[RECORDS SHOWN]

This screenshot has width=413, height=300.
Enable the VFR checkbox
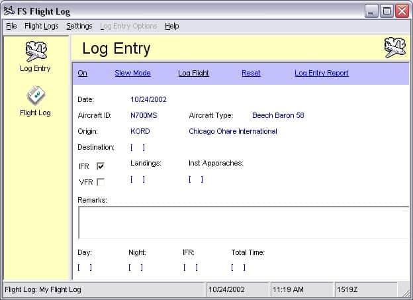coord(101,182)
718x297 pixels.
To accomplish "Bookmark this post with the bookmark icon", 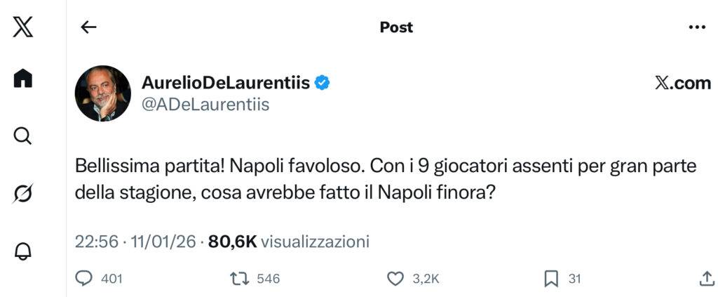I will (551, 279).
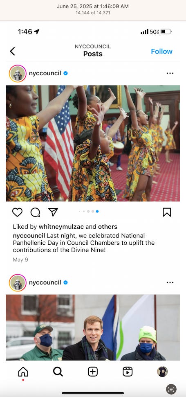Open nyccouncil username in the caption
This screenshot has width=186, height=397.
coord(29,236)
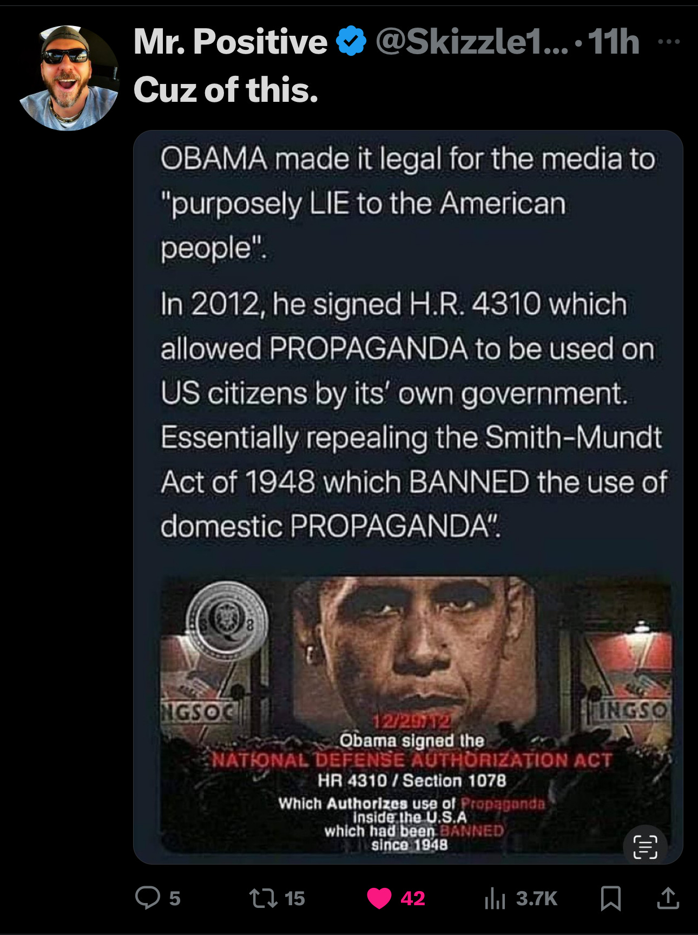
Task: Open the reply comment icon
Action: [x=148, y=898]
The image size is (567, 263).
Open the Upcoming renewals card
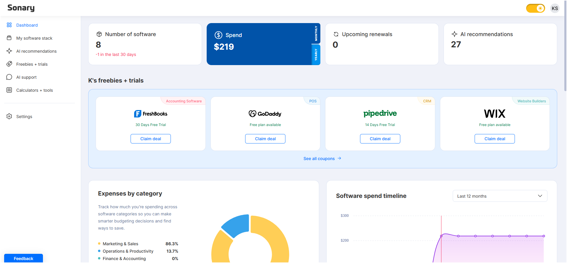pos(382,44)
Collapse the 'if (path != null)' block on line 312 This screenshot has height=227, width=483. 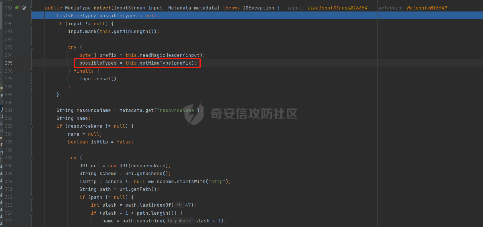[x=32, y=197]
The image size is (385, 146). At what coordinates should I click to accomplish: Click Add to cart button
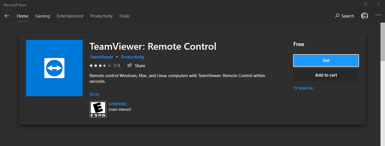[326, 75]
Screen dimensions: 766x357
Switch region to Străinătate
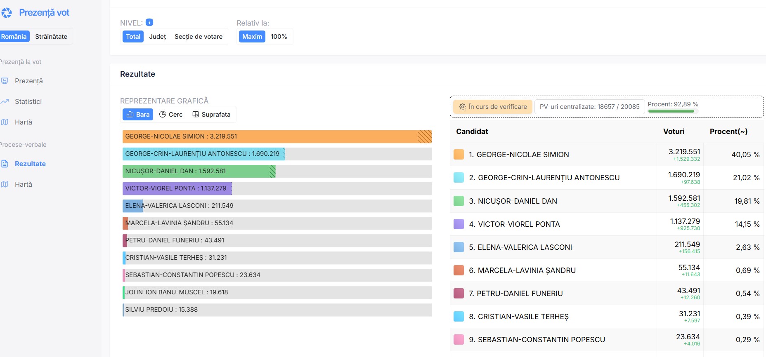(x=51, y=37)
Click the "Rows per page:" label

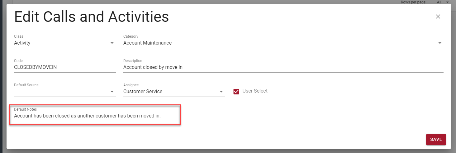(x=413, y=2)
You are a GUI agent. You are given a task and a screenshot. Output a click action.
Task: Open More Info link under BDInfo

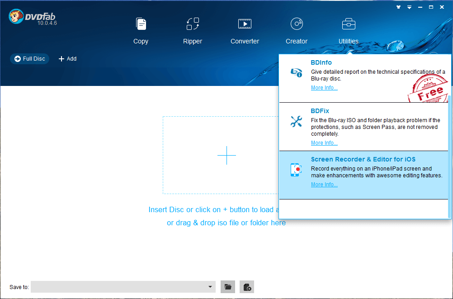[324, 88]
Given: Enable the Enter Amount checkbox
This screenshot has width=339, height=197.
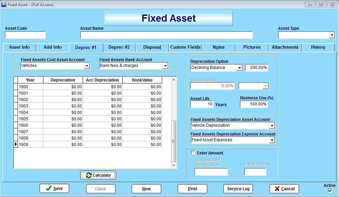Looking at the screenshot, I should coord(193,153).
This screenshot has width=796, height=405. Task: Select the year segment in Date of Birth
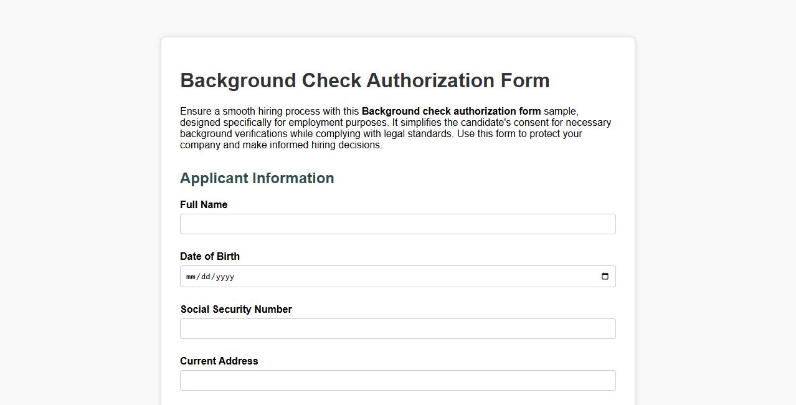[225, 277]
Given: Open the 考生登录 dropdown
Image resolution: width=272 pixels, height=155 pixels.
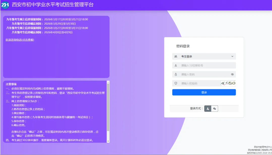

[/RECORDS SHOWN]

Copy every line from the records above that contains the word "pixels".

WRITTEN SOLUTION ->
718x297 pixels.
Image resolution: width=272 pixels, height=155 pixels.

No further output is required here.